Jean Dornac : Comment une jeune femme franco-marocaine ressent la société française, aujourd’hui ? Autrement dit, peut-elle s’intégrer facilement ?

Kenza : Personnellement, je dirais que, de fait, je suis intégrée socialement, parce que j’ai la chance de faire des études, j’ai la chance d’avoir pu décrocher un emploi parallèlement à mes études de doctorat et de pouvoir enseigner, donc socialement et économiquement, je suis intégrée ; je ne fais pas partie de la tranche des plus précaires et je ne suis pas stigmatisée comme les populations habitants dans des quartiers de banlieues qui sont stigmatisés du seul fait qu’ils sont dans ces quartiers-là. Et je ne fais pas partie de la population beur qui a une histoire particulière qui n’est pas la mienne. Donc, quand je dis que je n’en fait pas partie, ce n’est pas parce que je ne veux pas être assimilée à ces gens-là ; c’est pas du tout ça, mais c’est pour préciser que par rapport à eux, j’ai un petit peu plus de chance. Seulement, donc si de fait je suis parfaitement intégrée, la France est mon pays, ma mère est Française, le français c’est ma langue maternelle, j’ai étudié dans le système scolaire français et donc, de fait, je suis tombée dedans quand j’étais petite, si je puis dire, mais du fait de mon nom, du fait de mon lieu de naissance qui apparaissent sur mes papiers d’identité, et bien on me renvois tout de suite soit à une immigrée, soit à une beur, ce qui finalement est la même chose dans la tête des gens ; donc il y a un regard, des réactions, des réflexions, des préjugés, des réactions de racisme, il faut le dire, que je subis. Mais, là, je préciserai encore, et c’est malheureux, que je le subis beaucoup moins que mes compatriotes beurs qui ont un faciès plus maghrébin que moi et qui, eux, souffrent du délit de faciès. Moi, j’y échappe. C’est terrible à dire, mais c’est une vérité. Moi, j’arrive à passer un peu à travers du fait de mon niveau d’études, et de mon faciès.

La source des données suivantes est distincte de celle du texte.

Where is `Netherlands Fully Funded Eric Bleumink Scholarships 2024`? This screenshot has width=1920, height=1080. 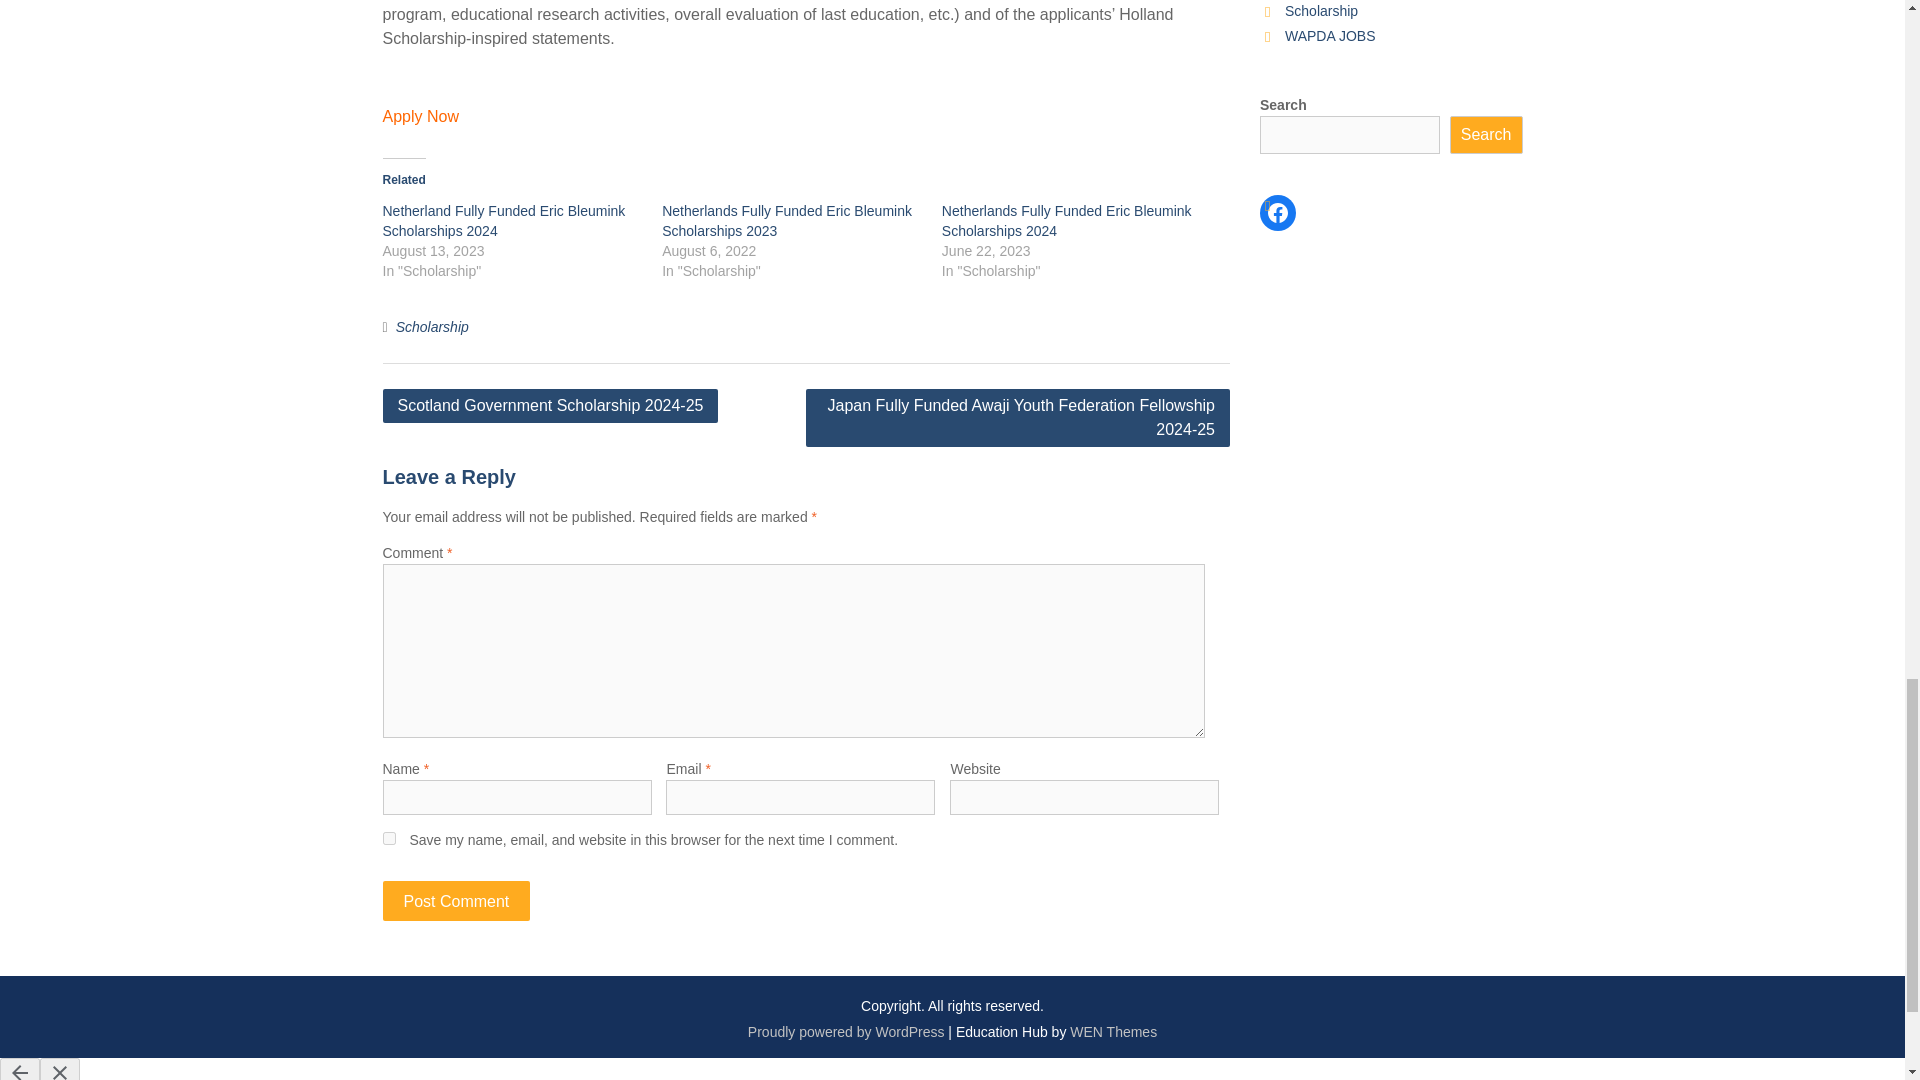
Netherlands Fully Funded Eric Bleumink Scholarships 2024 is located at coordinates (1067, 220).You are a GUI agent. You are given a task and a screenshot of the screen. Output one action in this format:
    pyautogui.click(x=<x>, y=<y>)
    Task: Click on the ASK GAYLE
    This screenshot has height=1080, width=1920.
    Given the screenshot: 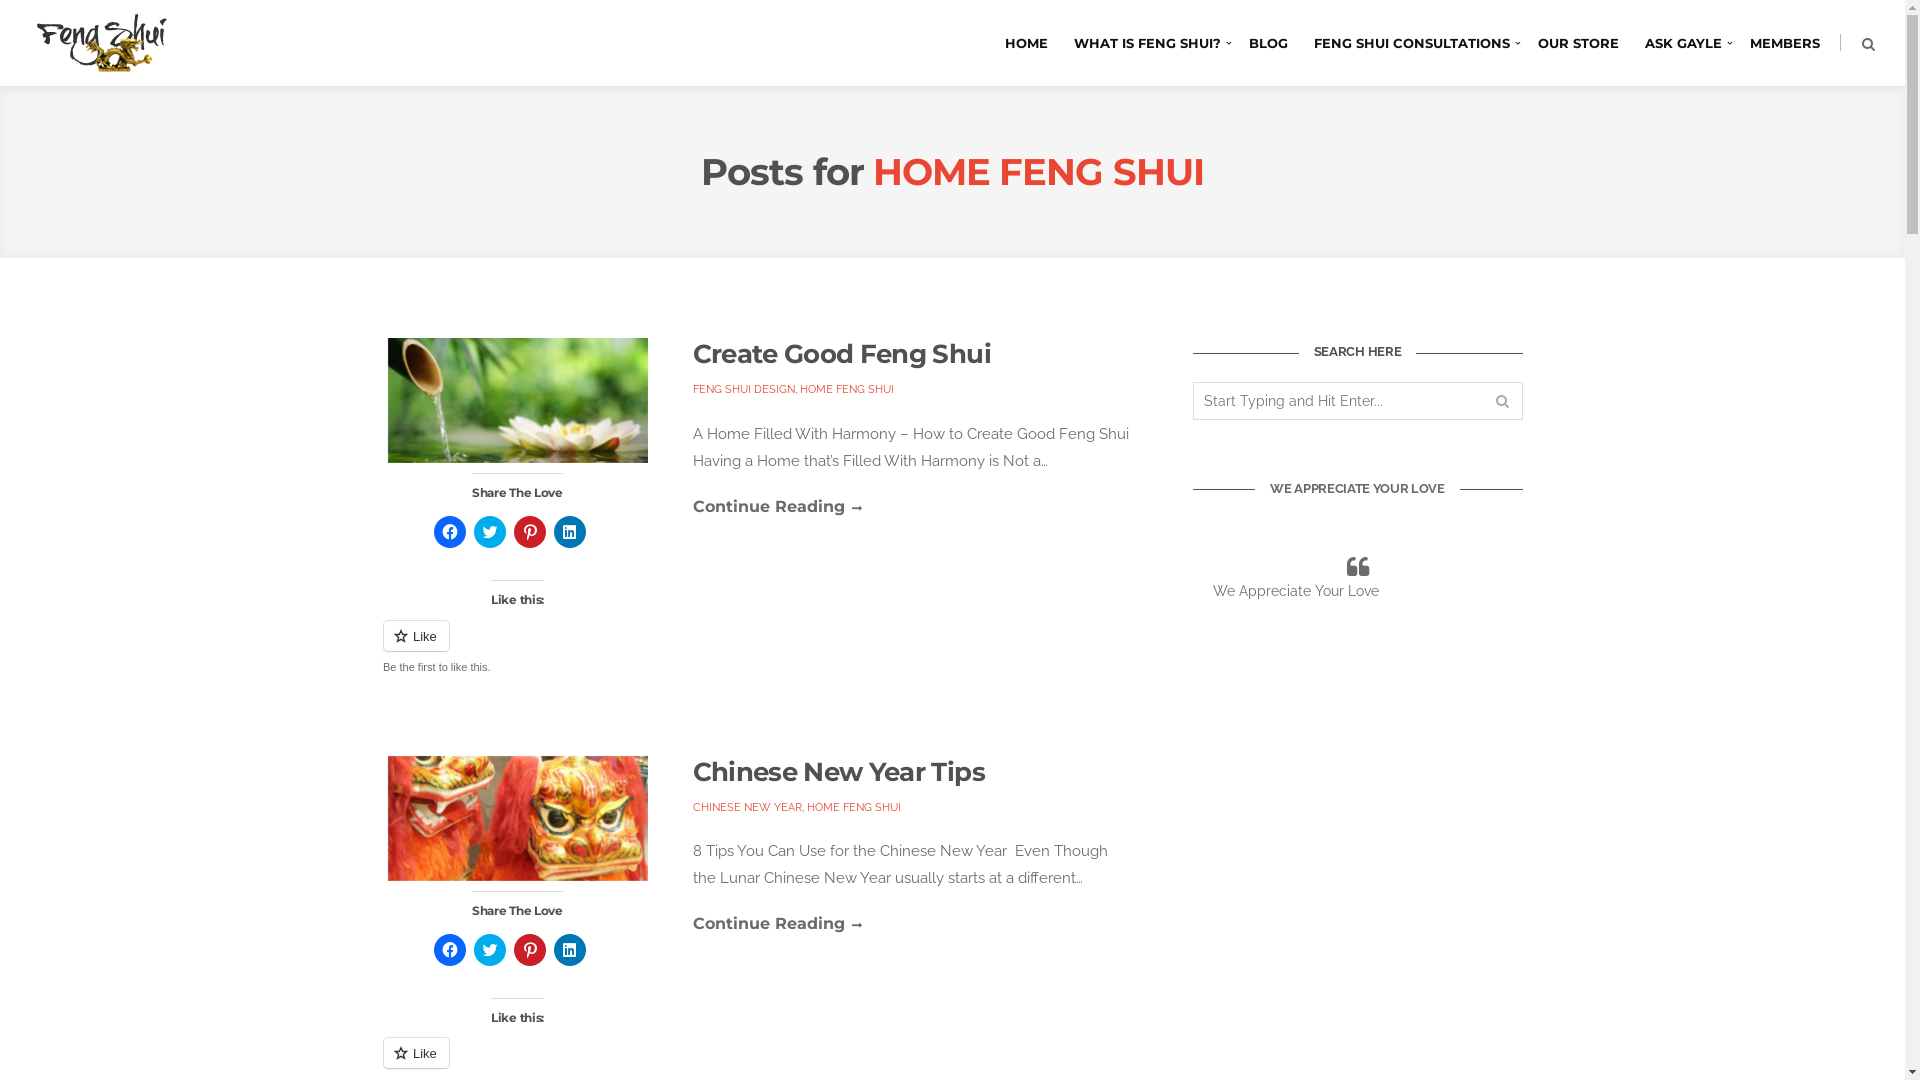 What is the action you would take?
    pyautogui.click(x=1684, y=43)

Jean Dornac : Est-ce que vous avez des relations avec cette partie qu’on pourrait dire « beur », de banlieue ou autres, ou bien vous n’avez pas de contacts ?

Kenza : Si ! Par le milieu associatif, je rencontre des gens qui militent notamment dans le mouvement « diversité ». Donc, dans le milieu associatif, on rencontre beaucoup de gens. C’est par ce biais-là que j’ai rencontré ces gens-là. Je les aussi rencontrés dans les différents « petits boulots » que j’ai faits, des collègues qui sont devenus des amis, etc. Et de fil en aiguille, en discutant avec ces gens j’ai appris à connaître aussi cette réalité sociale que je ne n’ai pas vécue personnellement, mais que j’appréhende à travers de ces gens-là et puis à travers d’une discrimination commune et une histoire un peu commune quand même qu’on a, qu’on partage...

Jean Dornac : Justement, est-ce qu’ils vous reçoivent bien ou est-ce qu’ils font une différence ?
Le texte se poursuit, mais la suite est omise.